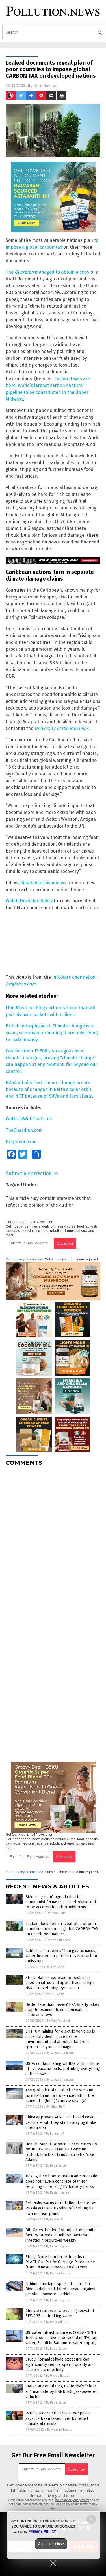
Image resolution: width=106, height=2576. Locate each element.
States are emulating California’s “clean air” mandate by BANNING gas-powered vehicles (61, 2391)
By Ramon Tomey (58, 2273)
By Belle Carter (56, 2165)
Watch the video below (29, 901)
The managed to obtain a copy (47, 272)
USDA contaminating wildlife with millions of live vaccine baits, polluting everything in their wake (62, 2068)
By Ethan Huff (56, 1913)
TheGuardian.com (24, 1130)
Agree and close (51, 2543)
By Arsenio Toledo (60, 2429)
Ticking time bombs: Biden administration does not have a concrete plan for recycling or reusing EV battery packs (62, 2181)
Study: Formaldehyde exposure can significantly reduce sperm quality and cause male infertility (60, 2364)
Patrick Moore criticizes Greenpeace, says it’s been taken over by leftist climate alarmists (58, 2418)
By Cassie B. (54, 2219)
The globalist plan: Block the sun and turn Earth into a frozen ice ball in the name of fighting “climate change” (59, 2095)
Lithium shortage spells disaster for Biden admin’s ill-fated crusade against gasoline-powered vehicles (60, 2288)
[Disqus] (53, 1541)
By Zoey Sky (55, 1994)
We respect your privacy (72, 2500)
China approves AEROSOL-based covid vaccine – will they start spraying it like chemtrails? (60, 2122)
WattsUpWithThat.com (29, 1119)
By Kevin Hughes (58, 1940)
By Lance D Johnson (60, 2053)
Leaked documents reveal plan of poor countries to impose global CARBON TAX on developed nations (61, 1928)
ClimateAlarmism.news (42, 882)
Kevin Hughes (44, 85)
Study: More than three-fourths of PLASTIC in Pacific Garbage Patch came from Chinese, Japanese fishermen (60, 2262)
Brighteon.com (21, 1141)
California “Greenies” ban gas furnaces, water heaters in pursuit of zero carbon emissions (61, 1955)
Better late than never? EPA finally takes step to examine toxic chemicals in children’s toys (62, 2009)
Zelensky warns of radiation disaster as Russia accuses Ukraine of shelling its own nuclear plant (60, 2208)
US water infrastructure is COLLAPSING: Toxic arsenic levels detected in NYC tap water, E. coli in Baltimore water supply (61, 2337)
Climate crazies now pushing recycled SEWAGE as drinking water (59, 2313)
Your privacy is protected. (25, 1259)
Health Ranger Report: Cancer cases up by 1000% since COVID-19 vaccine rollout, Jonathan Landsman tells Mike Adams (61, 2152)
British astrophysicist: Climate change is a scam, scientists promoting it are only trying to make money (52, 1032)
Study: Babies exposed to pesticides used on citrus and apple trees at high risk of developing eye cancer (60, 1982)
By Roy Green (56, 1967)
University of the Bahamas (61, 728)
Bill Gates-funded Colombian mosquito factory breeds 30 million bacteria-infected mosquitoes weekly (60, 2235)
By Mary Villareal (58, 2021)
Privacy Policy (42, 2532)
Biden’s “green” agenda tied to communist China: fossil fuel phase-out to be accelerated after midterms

__________________________________________________

TASK ITEM:
Above is a listing; print exactly its lines from the one with "Patrick Moore criticizes" through the one with "emissions (61, 1955)", and no other lines.

COMPLETED TASK:
Patrick Moore criticizes Greenpeace, says it’s been taken over by leftist climate alarmists (58, 2418)
By Cassie B. (54, 2219)
The globalist plan: Block the sun and turn Earth into a frozen ice ball in the name of fighting “climate change” (59, 2095)
Lithium shortage spells disaster for Biden admin’s ill-fated crusade against gasoline-powered vehicles (60, 2288)
[Disqus] (53, 1541)
By Zoey Sky (55, 1994)
We respect your privacy (72, 2500)
China approves AEROSOL-based covid vaccine – will they start spraying it like chemtrails? (60, 2122)
WattsUpWithThat.com (29, 1119)
By Kevin Hughes (58, 1940)
By Lance D Johnson (60, 2053)
Leaked documents reveal plan of poor countries to impose global CARBON TAX on developed nations (61, 1928)
ClimateAlarmism.news (42, 882)
Kevin Hughes (44, 85)
Study: More than three-fourths of PLASTIC in Pacific Garbage Patch came from Chinese, Japanese fishermen (60, 2262)
Brighteon.com (21, 1141)
California “Greenies” ban gas furnaces, water heaters in pursuit of zero carbon emissions (61, 1955)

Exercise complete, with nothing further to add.